Jika Turki berdiri di belakang Qatar, maka lengkaplah perpecahan dunia Islam dan akan hangusnya Timur Tengah. Berarti terjadi segitiga konflik besar di Timur Tengah. Pertama, Iran-Suriah-Hauti Yaman versus Arab Saudi dan sekutu-sekutu dan proxinya. Ini jika ditarik sebenarnya konflik antara Syiah vs Sunni. Kedua, Arab Saudi dan sekutunya versus Qatar dan sekutunya. Ini sebenarnya mencerminkan Ikhwan versus Salafi dengan berbagai variannya. Ketiga, Turki dan proxinya melawan Iran-Suriah dan proxinya yang kini bertempur mati-matian di Suriah. Walhasil bila ditarik, ini menghasilkan tiga aktor konflik yang satu sama lain saling bersaing dan berkonfrontasi: syiah, salafi, dan ikhwan.
Mencermati hal ini, adalah sangat perlu waspada agar konflik dunia Islam ini tidak merambah ke seluruh dunia, terutama ke Indonesia. Namun, potensi eskalasinya ke Indonesia, cukup tinggi.
Arab Saudi kini tiba-tiba muncul dengan penuh percaya diri menjadi pemain penting dan ofensif dari konflik Timur Tengah. Keberadaan salah satu tokoh sentral umat Islam di Indonesia, Habib Rizieq Syihab, yang dalam perlindungan Arab Saudi, penting untuk dicermati. Bukan tidak mungkin Arab Saudi dapat memainkan kartu dengan keberadaan Habib Rizieq Syihab di negeri hijaz tersebut.
Saat ini, memang terjadi pergeseran yang cukup membahayakan dengan stabilitas di Timur Tengah. Amerika sendiri dipandang telah kewalahan menjadi patron dari Arab Saudi dan negara-negara teluk. Amerika ingin mengurangi peranan stabilitasnya di Timur Tengah akibat suatu faktor yang masuk akal, yaitu kemerosotan ekonomi dan keuangan negara yang paling boros sejagat tersebut. Peperangan di Timur Tengah yang menyeret Amerika, telah merongrong ekonomi negara koboi tersebut, ditambah lagi persaingan geopolitiknya yang semakin ketat dengan Rusia dan China. Kedua faktor ini, menyebabkan Amerika memutuskan lebih mengutamakan “memandang ke dalam” (inward looking) nasib dan kelangsungan negerinya sendiri ketimbang dunia eksternalnya.
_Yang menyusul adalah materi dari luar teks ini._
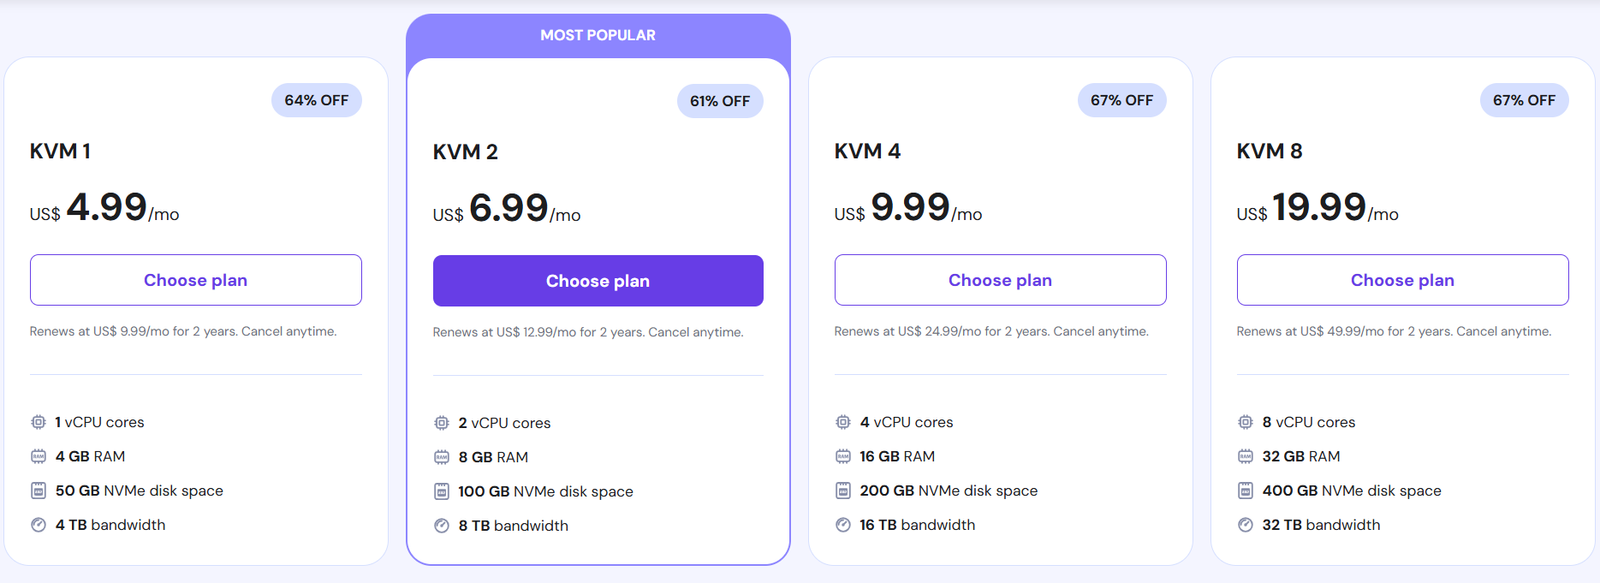This screenshot has width=1600, height=583.
Task: Click the bandwidth icon in KVM 2 plan
Action: pyautogui.click(x=441, y=525)
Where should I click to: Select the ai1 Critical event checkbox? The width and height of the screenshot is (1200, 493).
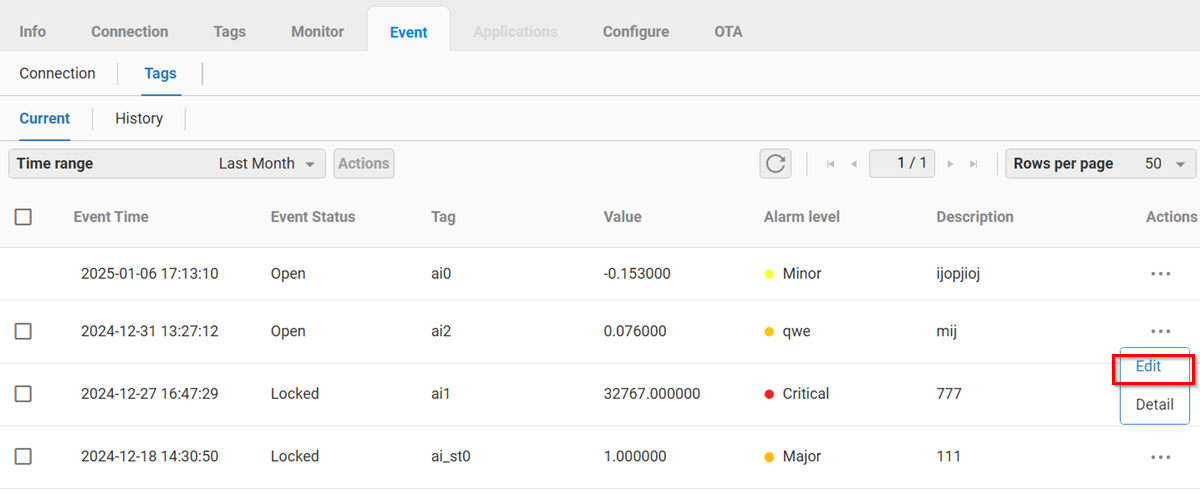click(24, 394)
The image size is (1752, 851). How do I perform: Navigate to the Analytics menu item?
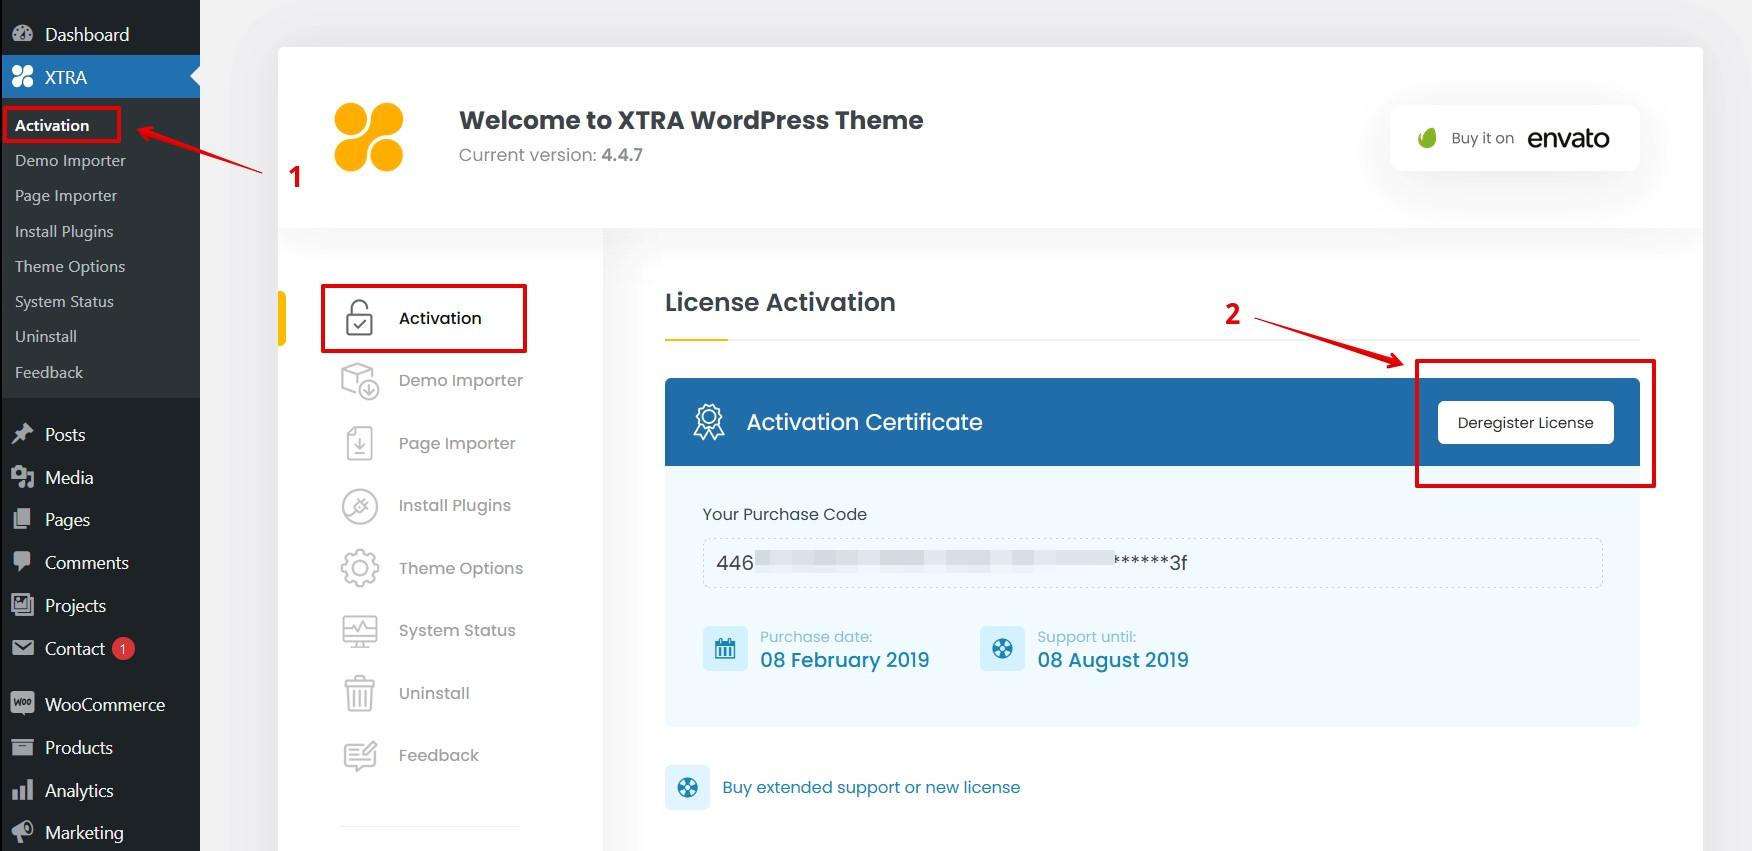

Terpilihnya Trump yang mengedepankan kebijakan “mengutamakan ke dalam” merupakan cerminan dari pergeseran itu.
Namun akibatnya, ibarat anak kucing yang kehilangan induk, negara-negara teluk mentransformasikan dirinya dengan cepat menjadi kucing-kucing dewasa yang siap memangsa dan melebarkan teritorial. Itulah yang tampaknya dilakukan oleh Arab Saudi saat ini.
Kontrak proyek militernya dengan Trump baru-baru ini mencapai nilai 100 miliar dollar, hendaknya dipandang sebagai suatu sinyal ekspansi pengaruh militer Saudi. Dia akan menjelma menjadi kekuatan militer paling ditakuti di Timur Tengah nanti.
Bagaimana pun, situasi terbaru Timur Tengah ini, tentu sangat disayangkan dan merugikan secara keseluruhan bagi dunia Islam.
Akan lebih baik jika setiap aktor-aktor konflik di Timur Tengah melakukan pendekatan persuasif dan berunding demi keuntungan dan stabilitas bersama.
Tidak ada yang lebih bahagia dari situasi Timur Tengah saat ini kecuali gerakan zionis, industri senjata, kapitalis raksasa, dan spekulan.